The firm currently has five projects planned off the coast of New South Wales and Western Australia with a total installed capacity of almost 10 gigawatts (GW), mainly using floating foundations.

The sites include a number of areas less than 100 kilometres from shore, in water depths of less than 1,000 metres. The locations are also within 100km of sub-stations and transmission lines and are not in environmentally regulated areas.

With the country boasting one of the world’s longest coastlines and the vast majority of its population living within 100km of the coast, all the elements are in place to enable Australia to be a leading global offshore wind hub.

The projects under development are estimated to be worth over A$10 billion (US$7.12 billion) and could create over 10,000 direct and indirect jobs.

Climate emergency

According to a report from the government-backed Blue Economy Cooperative Research Centre, Australia has abundant and high-quality offshore wind resources in these locations.

The report also points out that Australian offshore wind resources are comparable to already established industry areas such as the North Sea.

The motivations for developing an offshore wind industry in Australia are well-defined.

Both institutional and private investors are divesting from traditional fossil-fuel industries and will continue to do so.
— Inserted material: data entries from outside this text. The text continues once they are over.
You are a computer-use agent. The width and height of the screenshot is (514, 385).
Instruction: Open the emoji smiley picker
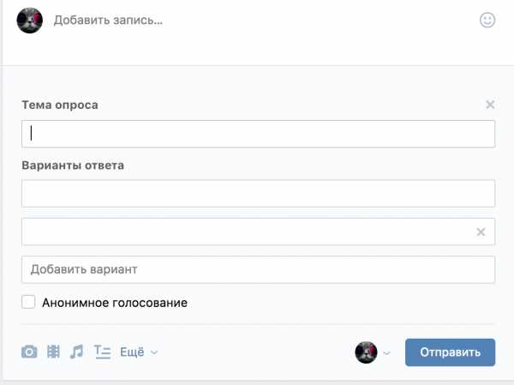[x=487, y=20]
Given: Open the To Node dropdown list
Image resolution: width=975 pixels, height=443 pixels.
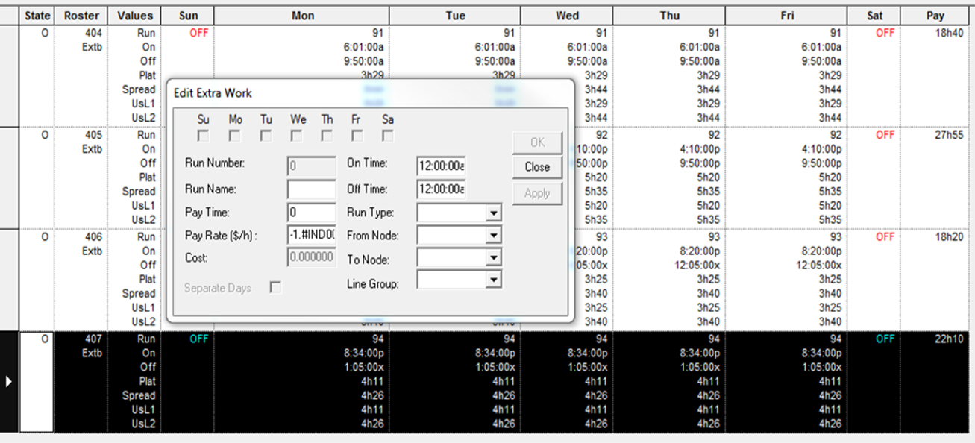Looking at the screenshot, I should 492,259.
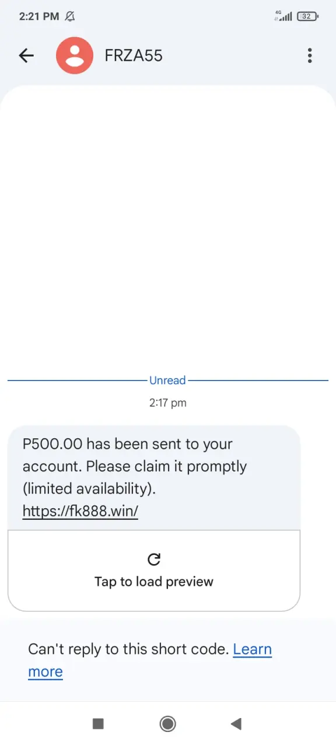The height and width of the screenshot is (746, 336).
Task: Tap the muted bell status icon
Action: point(70,16)
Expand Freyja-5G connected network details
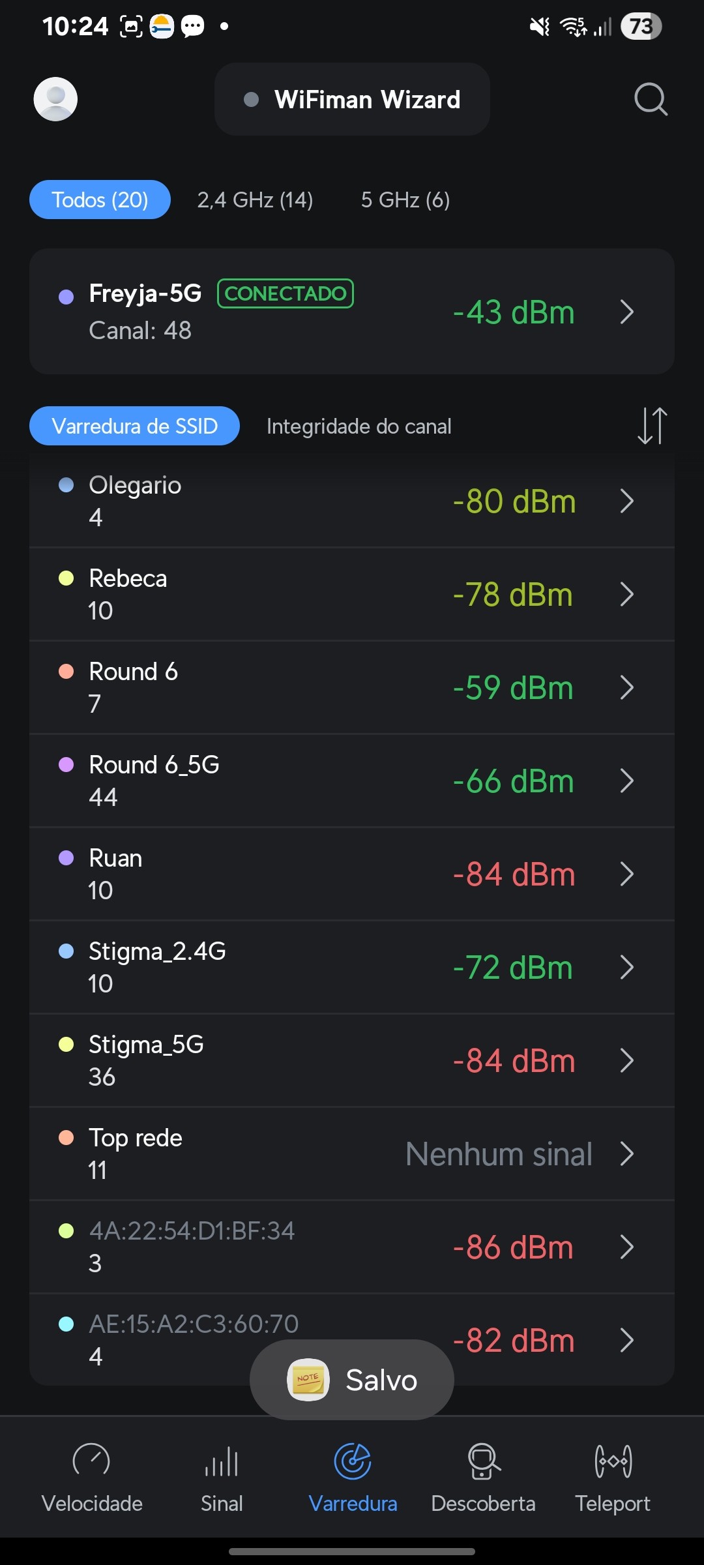 [x=626, y=312]
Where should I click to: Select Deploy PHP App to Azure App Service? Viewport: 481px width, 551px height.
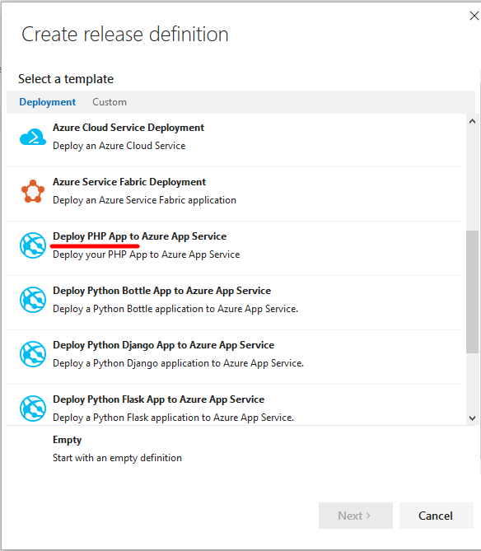[139, 236]
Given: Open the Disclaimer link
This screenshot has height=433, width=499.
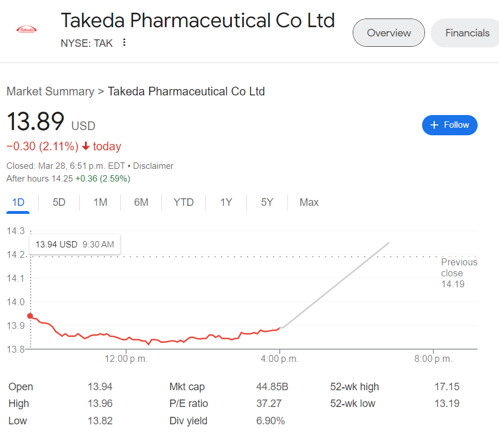Looking at the screenshot, I should click(x=153, y=166).
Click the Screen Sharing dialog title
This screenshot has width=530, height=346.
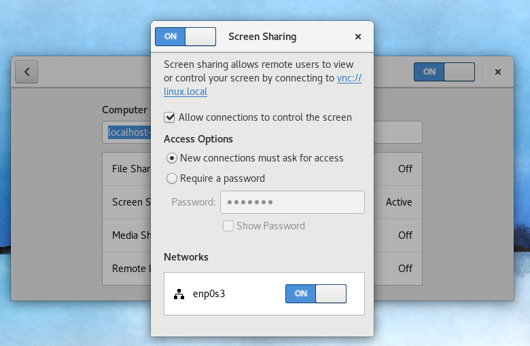point(262,37)
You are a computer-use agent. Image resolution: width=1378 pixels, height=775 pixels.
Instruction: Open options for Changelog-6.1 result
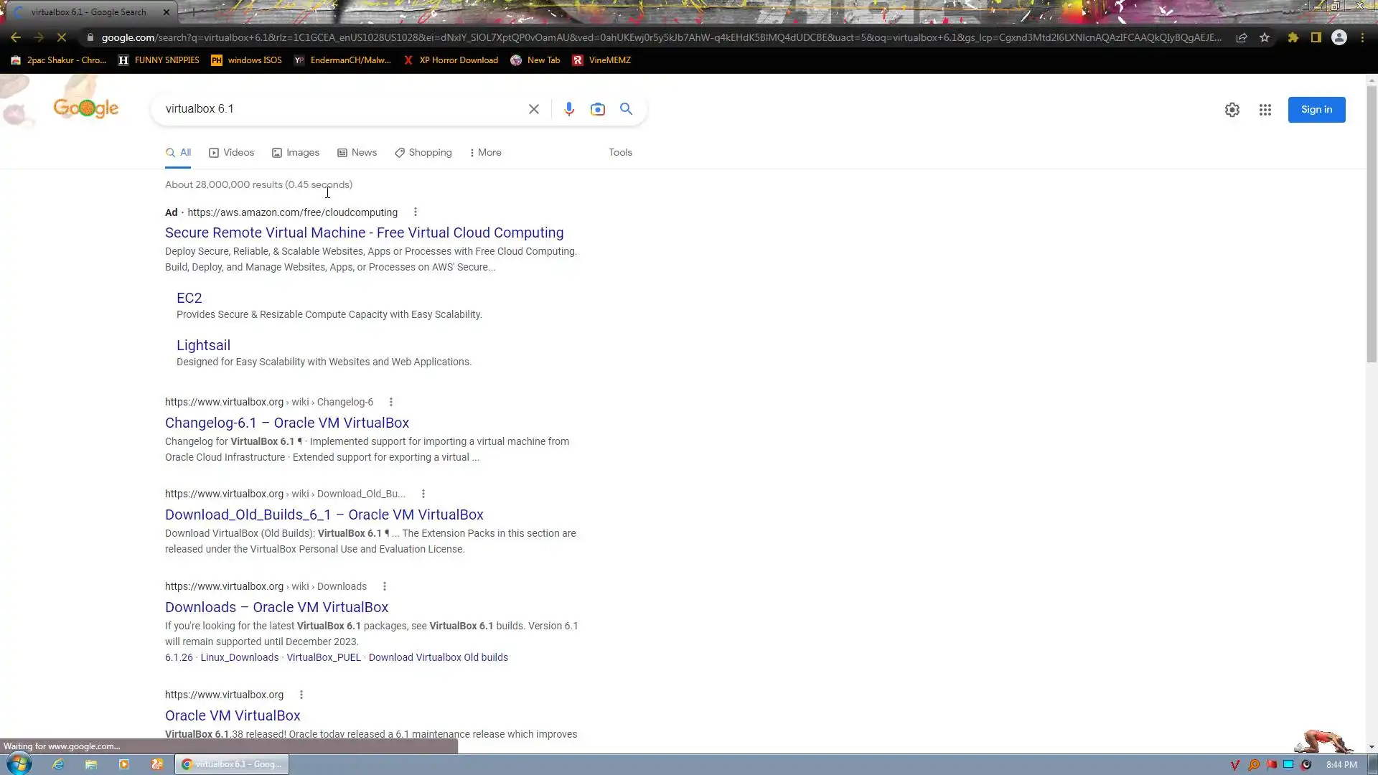pyautogui.click(x=391, y=402)
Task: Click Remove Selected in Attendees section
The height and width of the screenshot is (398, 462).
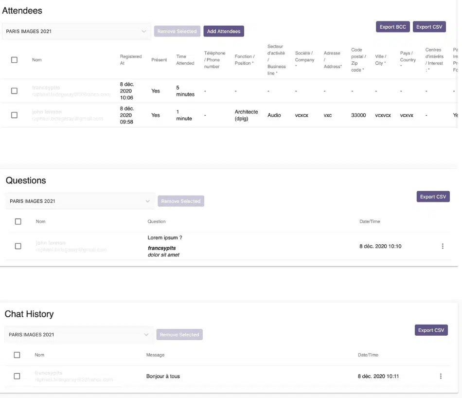Action: pyautogui.click(x=177, y=31)
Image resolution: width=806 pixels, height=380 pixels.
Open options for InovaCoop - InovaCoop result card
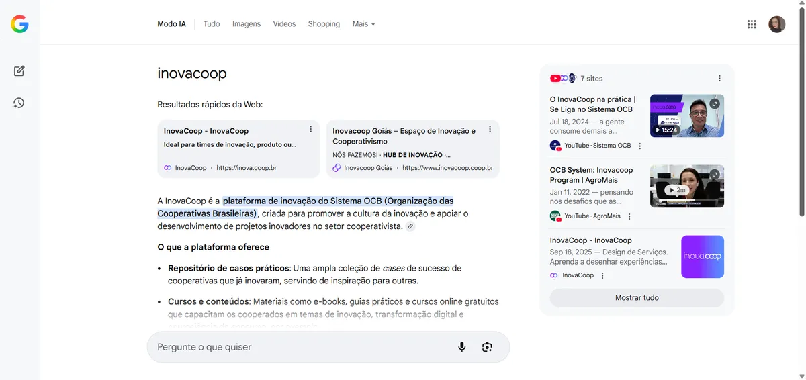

Renewable energy assets that meet environmental, social and governance (ESG) and sustainability compliance standards are attracting massive inflows.

Also, Australia is on the front line of the climate emergency as witnessed by the ferocious bush fires that ravaged the country in 2019.

And as public demand grows for more renewable energy sources in the country, building, establishing and supporting an offshore wind industry will give the Australian government a valuable resource to steer it away from the carbon-heavy coal power stations.

As in other jurisdictions, the renewable energy industry in Australia also has the potential to become a sizeable employer by tapping into the skills and expertise that transfer between traditional fossil fuel energy suppliers and the clean energy sector.